THE PROBLEM> The material below includes pictures; leave them out and return only the lines between the line containing "Where should I click to: Click the パスワード" and the line containing "Viewport: 420px width, 412px height.", inclusive, word for word.

-------------------------

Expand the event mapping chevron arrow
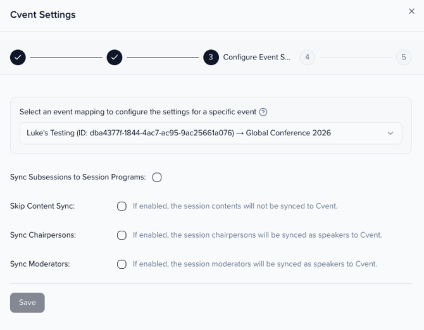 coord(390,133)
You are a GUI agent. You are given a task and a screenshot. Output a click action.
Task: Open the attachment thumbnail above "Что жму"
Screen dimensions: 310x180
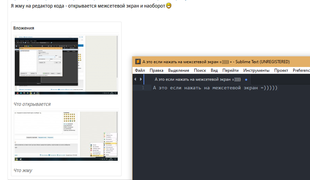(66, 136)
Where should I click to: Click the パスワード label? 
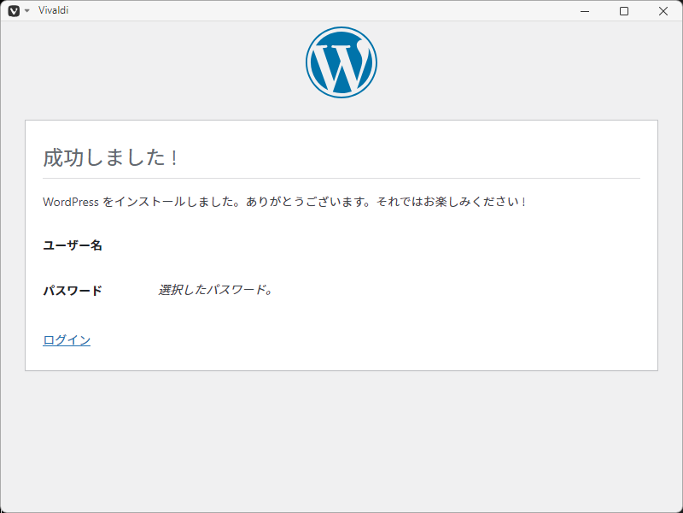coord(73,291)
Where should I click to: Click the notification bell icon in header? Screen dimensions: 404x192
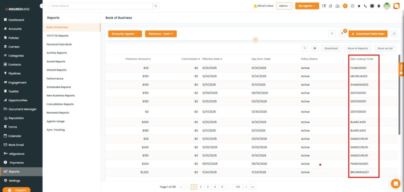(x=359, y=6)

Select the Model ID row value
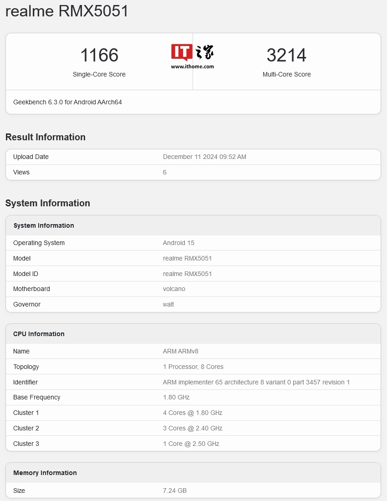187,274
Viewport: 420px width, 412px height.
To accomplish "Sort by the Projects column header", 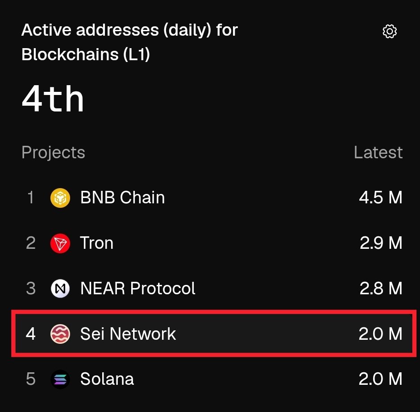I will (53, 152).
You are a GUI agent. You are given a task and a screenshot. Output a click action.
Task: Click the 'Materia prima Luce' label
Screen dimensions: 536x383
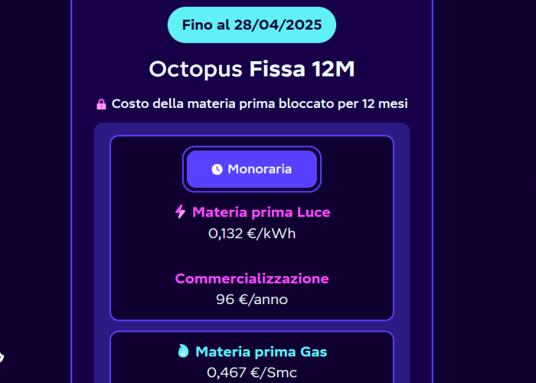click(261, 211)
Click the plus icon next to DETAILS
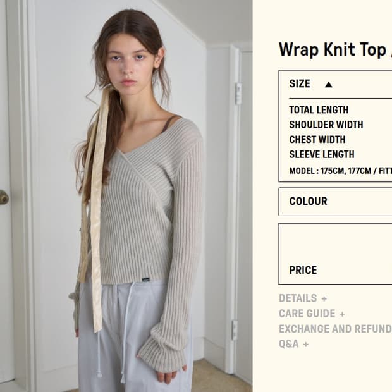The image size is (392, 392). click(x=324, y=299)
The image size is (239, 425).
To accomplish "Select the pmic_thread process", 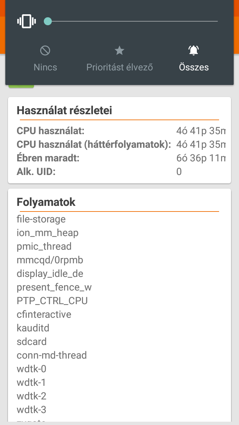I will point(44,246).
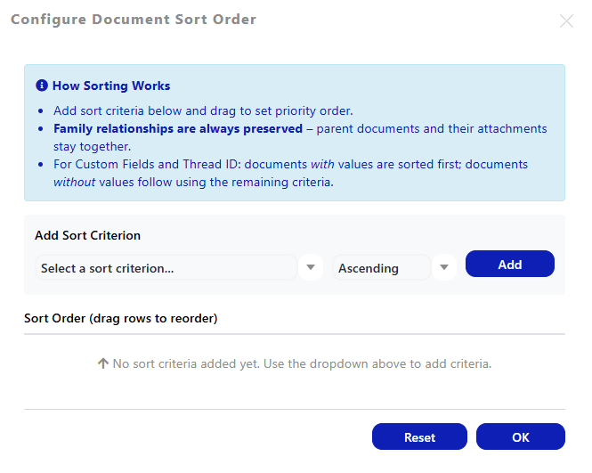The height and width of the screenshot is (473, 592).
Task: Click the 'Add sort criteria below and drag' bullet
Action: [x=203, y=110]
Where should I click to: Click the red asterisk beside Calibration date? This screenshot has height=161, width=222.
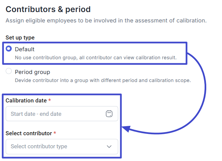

-------------------------

THE ANSWER>
Where should I click to: Click the パスワード label? 
coord(73,291)
Where should I click to: Click the notification bell icon in header? Screen dimensions: 404x192
(x=359, y=6)

Select the Model ID row value
187,274
Viewport: 420px width, 412px height.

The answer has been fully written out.